(program)
Deutsche Grammophon Recording. Printed in Germany // Hector Berlioz (1803-1869) // Symphonie fantastique op.14 (1828)
Berlin Philharmonic, conducted by Herbert von Karajan
Symphonie fantastique op.14 (1828)
Réveries - Passions (Dream - Passions)
Un bal (A Ball)
Scène aux champs (Scene in the Fields)
Marche au supplice (March to the Scaffold)
Songe d’une nuit de sabbat (Dream of a Witches’ Sabbath)

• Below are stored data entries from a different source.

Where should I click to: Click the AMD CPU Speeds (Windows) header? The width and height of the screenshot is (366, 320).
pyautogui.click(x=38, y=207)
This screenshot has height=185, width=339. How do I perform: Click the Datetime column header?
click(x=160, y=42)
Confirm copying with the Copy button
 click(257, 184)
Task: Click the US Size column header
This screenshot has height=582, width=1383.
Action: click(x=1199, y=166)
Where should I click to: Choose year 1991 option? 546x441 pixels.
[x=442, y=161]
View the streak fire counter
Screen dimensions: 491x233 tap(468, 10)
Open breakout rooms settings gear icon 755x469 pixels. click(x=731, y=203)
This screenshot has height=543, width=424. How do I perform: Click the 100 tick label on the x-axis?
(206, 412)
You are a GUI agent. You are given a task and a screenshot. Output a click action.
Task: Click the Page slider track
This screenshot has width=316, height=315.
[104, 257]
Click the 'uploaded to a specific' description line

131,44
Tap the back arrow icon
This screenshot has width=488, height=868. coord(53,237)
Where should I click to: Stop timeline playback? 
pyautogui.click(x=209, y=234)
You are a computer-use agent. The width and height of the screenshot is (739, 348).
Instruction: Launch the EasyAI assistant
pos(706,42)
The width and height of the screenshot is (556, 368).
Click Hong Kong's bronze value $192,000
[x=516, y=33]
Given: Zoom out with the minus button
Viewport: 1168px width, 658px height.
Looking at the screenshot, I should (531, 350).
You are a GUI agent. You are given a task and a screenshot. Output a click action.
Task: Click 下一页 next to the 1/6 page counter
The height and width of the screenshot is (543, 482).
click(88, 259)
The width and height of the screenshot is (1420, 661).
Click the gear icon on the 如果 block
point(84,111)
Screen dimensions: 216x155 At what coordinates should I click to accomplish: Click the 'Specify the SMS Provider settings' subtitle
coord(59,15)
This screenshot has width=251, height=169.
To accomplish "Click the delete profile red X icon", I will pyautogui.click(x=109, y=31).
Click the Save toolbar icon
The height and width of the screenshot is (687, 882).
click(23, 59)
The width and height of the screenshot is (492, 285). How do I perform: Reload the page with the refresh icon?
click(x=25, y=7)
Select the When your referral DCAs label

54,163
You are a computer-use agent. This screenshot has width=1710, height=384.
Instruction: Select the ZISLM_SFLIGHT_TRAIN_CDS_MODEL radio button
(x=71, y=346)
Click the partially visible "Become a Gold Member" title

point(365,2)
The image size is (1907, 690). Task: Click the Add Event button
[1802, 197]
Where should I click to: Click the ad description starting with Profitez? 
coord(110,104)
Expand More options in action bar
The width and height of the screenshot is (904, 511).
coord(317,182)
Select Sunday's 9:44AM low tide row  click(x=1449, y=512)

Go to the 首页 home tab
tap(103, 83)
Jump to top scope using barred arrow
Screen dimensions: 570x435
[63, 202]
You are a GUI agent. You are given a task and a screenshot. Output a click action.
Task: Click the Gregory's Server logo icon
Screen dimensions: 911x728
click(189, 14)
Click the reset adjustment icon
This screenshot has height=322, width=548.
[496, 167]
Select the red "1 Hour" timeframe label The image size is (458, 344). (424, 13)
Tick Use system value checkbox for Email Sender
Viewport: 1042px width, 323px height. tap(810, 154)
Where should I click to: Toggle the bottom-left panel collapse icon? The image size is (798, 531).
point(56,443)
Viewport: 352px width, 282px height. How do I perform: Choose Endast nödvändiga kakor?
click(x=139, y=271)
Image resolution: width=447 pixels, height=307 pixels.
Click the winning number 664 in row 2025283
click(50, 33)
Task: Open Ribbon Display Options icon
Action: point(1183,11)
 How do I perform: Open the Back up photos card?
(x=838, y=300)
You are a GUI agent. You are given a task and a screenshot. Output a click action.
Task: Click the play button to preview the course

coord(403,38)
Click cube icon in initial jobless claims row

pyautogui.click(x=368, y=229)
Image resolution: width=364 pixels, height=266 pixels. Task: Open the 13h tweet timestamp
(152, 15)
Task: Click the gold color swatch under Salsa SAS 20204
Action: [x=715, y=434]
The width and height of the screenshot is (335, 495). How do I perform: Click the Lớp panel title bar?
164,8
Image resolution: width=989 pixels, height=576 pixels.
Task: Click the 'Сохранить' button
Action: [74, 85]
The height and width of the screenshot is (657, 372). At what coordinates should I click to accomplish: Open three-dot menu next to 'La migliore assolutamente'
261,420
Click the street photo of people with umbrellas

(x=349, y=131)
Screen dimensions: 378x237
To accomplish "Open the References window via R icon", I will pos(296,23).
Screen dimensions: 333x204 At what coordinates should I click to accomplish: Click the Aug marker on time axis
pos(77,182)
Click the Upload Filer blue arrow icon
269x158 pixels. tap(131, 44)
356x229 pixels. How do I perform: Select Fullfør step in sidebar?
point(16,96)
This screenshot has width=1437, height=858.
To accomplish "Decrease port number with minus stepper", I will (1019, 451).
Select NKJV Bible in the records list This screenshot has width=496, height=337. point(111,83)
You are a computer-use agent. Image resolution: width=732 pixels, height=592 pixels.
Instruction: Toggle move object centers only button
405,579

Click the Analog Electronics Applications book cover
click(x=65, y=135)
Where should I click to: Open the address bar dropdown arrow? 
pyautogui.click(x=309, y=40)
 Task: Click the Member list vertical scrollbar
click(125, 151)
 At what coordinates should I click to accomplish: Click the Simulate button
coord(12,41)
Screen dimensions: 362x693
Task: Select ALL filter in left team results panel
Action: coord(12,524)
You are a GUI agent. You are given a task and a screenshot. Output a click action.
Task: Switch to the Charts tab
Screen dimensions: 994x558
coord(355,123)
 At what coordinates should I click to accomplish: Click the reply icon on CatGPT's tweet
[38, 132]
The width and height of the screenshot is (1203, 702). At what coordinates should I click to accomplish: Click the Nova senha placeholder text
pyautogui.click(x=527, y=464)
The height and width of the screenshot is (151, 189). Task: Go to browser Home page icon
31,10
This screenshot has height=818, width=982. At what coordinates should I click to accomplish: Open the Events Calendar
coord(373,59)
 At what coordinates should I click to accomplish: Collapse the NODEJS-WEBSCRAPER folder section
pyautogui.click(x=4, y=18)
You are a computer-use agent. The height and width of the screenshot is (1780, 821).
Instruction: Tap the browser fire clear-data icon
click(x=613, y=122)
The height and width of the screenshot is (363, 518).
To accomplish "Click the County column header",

I feel a delicious pleasure in which the reasoning faculty has no share...emotion, increasing proportionately with the energy and loftiness of the composer’s inspiration, soon produces a strange commotion in my circulation...there are spasmodic muscular contractions, a trembling of all the limbs a total numbness of feet and hands...vertigo...a half swoon.” hector berlioz
As it turned out, Berlioz hated Rome and found it creatively stifling. Still, he garnered experiences of a lifetime. He hiked around the countryside with his guitar and gun, shooting game and accompanying brigands at their revels. Life was pleasant until bad news arrived: his finacée had ditched him for a piano maker. In a transport of rage Berlioz decided that what needed to be done was to murder the lot: Camille, her mother, her new boyfriend. He somehow decided that his best bet to get into her house was to disguise himself as a woman. To this end he secured a dress, wig, veiled lady’s hat, and two double-barreled pistols--the fourth bullet intended for himself. “” jan swafford, Language of the Spirit
he of course did not go through with the plot, the long sail from rome to southern france cleared his head and just over a year later he was living in paris with a new wife harriet smithson. (the same harriet smithson he saw three years earlier in a touring production of Romeo and Juliet and was instantaneously infected by her grace, but his advances initially yielded nothing but her yielding; and his passions, unrequited, poured instead into his creative life. the result of this amour fou was one of the most prolific programmatic symphonies, second only to beethoven’s Pastoral Symphony. the relatively descriptive program notes penned by the composer tells the indubitably autobiographical account of a chance encounter of the protagonist with his crush at a ‘brilliant festival’ the response of which was a swift rejection before things very quickly escalate (in the fourth and fifth movements) wherein the protagonist, in a fever-dream, has been convicted of killing said lady and is marched to the gallows for a festive beheading. the real fun is after the fact, as the doffed head’s last spasm of visions includes a sabbath of witches that features his beloved making merry amongst some very diabolic company).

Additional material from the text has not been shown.